Work request => Print the whole listing, character for character.

Dataset content =>
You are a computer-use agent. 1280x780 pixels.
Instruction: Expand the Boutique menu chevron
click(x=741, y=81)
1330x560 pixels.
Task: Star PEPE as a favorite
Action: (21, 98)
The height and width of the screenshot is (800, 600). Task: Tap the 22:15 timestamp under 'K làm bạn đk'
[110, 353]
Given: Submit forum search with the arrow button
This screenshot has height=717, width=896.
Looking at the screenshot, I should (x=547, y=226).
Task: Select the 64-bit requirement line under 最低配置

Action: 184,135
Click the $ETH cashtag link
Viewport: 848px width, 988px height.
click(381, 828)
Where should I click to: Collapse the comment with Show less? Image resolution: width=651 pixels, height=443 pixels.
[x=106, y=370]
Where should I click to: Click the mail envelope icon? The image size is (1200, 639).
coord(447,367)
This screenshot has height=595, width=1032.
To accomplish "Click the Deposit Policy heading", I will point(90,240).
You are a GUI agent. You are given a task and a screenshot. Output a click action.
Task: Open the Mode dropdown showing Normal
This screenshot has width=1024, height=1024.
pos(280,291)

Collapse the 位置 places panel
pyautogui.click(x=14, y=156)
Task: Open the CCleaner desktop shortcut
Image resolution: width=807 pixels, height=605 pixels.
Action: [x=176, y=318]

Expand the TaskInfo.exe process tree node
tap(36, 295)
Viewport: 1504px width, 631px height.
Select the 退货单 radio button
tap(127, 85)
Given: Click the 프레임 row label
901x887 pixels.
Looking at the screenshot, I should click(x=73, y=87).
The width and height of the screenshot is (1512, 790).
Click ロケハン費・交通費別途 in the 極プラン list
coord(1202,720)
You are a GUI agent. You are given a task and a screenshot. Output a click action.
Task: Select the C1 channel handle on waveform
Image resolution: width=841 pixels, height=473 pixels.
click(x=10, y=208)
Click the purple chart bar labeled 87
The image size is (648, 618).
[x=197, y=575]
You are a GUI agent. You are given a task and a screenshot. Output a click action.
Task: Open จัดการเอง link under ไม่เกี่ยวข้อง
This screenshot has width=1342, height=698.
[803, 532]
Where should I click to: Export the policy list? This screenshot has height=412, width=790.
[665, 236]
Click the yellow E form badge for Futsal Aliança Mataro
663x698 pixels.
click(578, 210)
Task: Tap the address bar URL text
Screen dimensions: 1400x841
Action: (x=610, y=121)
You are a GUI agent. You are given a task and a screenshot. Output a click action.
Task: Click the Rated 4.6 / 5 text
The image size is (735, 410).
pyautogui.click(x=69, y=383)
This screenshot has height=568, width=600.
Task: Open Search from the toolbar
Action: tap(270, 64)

Expected answer =>
You are a computer-use agent. 1280x780 pixels.
Instruction: Expand the Boutique menu chevron
click(x=741, y=81)
1330x560 pixels.
Task: Star PEPE as a favorite
Action: (21, 98)
The height and width of the screenshot is (800, 600). Task: Tap the 22:15 timestamp under 'K làm bạn đk'
[110, 353]
Given: Submit forum search with the arrow button
This screenshot has height=717, width=896.
Looking at the screenshot, I should (x=547, y=226).
Task: Select the 64-bit requirement line under 最低配置

Action: 184,135
Click the $ETH cashtag link
Viewport: 848px width, 988px height.
click(381, 828)
Where should I click to: Collapse the comment with Show less? Image resolution: width=651 pixels, height=443 pixels.
[x=106, y=370]
Where should I click to: Click the mail envelope icon? The image size is (1200, 639).
coord(447,367)
This screenshot has height=595, width=1032.
To accomplish "Click the Deposit Policy heading", I will point(90,240).
You are a GUI agent. You are given a task and a screenshot. Output a click action.
Task: Open the Mode dropdown showing Normal
This screenshot has width=1024, height=1024.
pos(280,291)

Collapse the 位置 places panel
pyautogui.click(x=14, y=156)
Task: Open the CCleaner desktop shortcut
Image resolution: width=807 pixels, height=605 pixels.
Action: [x=176, y=318]

Expand the TaskInfo.exe process tree node
tap(36, 295)
Viewport: 1504px width, 631px height.
Select the 退货单 radio button
tap(127, 85)
Given: Click the 프레임 row label
901x887 pixels.
Looking at the screenshot, I should click(x=73, y=87).
The width and height of the screenshot is (1512, 790).
Click ロケハン費・交通費別途 in the 極プラン list
coord(1202,720)
You are a GUI agent. You are given a task and a screenshot. Output a click action.
Task: Select the C1 channel handle on waveform
Image resolution: width=841 pixels, height=473 pixels.
click(x=10, y=208)
Click the purple chart bar labeled 87
The image size is (648, 618).
[x=197, y=575]
You are a GUI agent. You are given a task and a screenshot. Output a click action.
Task: Open จัดการเอง link under ไม่เกี่ยวข้อง
This screenshot has width=1342, height=698.
[803, 532]
Where should I click to: Export the policy list? This screenshot has height=412, width=790.
[665, 236]
Click the yellow E form badge for Futsal Aliança Mataro
663x698 pixels.
click(578, 210)
Task: Tap the address bar URL text
Screen dimensions: 1400x841
Action: (x=610, y=121)
You are a GUI agent. You are given a task and a screenshot. Output a click action.
Task: Click the Rated 4.6 / 5 text
The image size is (735, 410).
pyautogui.click(x=69, y=383)
This screenshot has height=568, width=600.
Task: Open Search from the toolbar
Action: tap(270, 64)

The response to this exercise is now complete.